Making matters worse, the generation that grew up on the internet suddenly decided to rebrand itself as 'Anonymous' and commence virtual terrorism on organisations that it disagreed with.
At first this was relatively harmless - Scientologists, the Westboro Baptist Church and copyright maximalists felt their wrath. But then it expanded into hacking into government institutions and multinational companies. Ironically, it even prized the exposure of others' personal information, a process known as 'doxxing'.
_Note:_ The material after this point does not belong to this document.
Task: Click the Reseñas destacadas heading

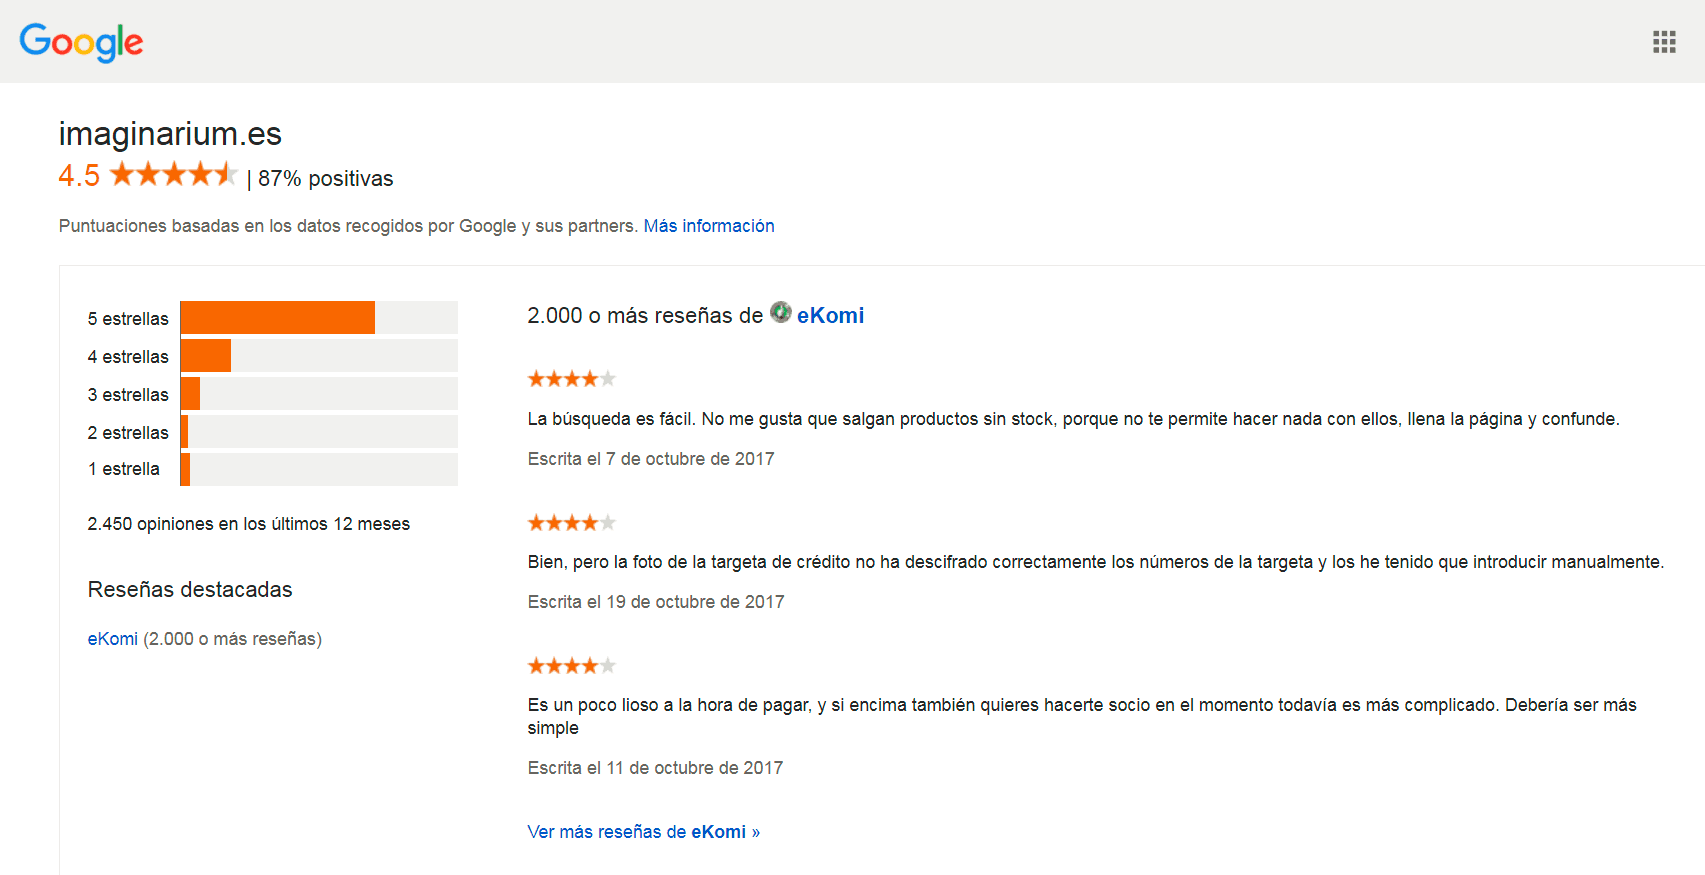Action: click(190, 590)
By the late 00s, a perfect storm had emerged where troublemakers were using anonymity to avoid the consequences of their actions, celebrities and politicians were attacked and used their substantial platforms to complain about it, and governments were suddenly threatened by a group calling itself "Anonymous". As a result of this desire for greater accountability, Facebook's real names policy spread quickly to other companies, including the very spine of the internet - Google.
Where we are now
That brings to today, where online anonymity has never been under greater threat. It's not easy to visit the most popular websites without telling them exactly who you are, and even if you don't, it's logged by default by the NSA and GCHQ anyway. An attitude of "if you've got nothing to hide, you've got nothing to fear" dominates the discourse, and anyone using a pseudonym is immediately treated with suspicion.
There are many good reasons for why this is. It's easy to demonstrate that plenty of people abuse anonymity. Some use it as a crutch for cowardice. Cyberbullying is a genuine problem, and needs addressing, and anonymity is used as frequently to cloak criminal activity online as it is in the real world. No-one disagrees that we need accountability online.
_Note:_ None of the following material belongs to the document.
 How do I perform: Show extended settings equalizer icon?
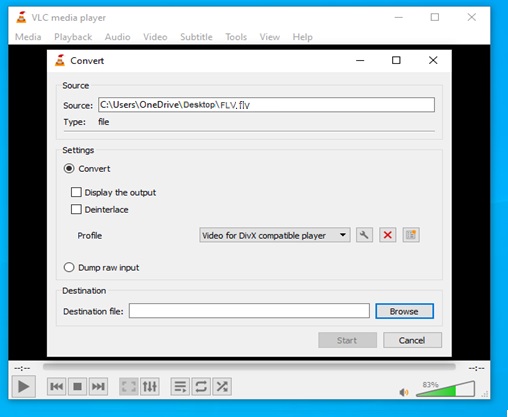click(x=150, y=386)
But it feels like the generation that's grown up with the web has become so comfortable with namelessness that it doesn't appreciate how important it is. It feels, too, like the rest of us have forgotten what the world was like before pseudonymity became so widespread. So here's a quick reminder.
If we remove pseudonymity, then no longer will political dissidents be able to use the web to coordinate the overthrow of tyrannical dictators. No longer will LGBT teens be able to find support networks to help them come to terms with their sexuality. No longer will abused spouses be able to search for divorce lawyers safely. No longer will anyone with a non-mainstream interest be able to pursue it without fear of mockery. No longer will whistleblowers be able to out corruption without fear of reprisal. The list goes on.
Turning back the clock
In short, if we remove pseudonymity then we remove a large part of what makes the internet such a world-changing force. We turn back the clock on the vast improvements that the web has brought into the lives of so many people.
For what? So far, we've failed to see any dents in trolling that can be credited to a real names policy and even if we did, is that really enough to justify the freedom we'd be taking away from the most disadvantaged in society? In the words of Benjamin Franklin: "Those who would sacrifice freedom for security deserve neither."
Losing our rights to online anonymity would be a huge step backward for both society and the world. Let's never let that happen, either today or in the future.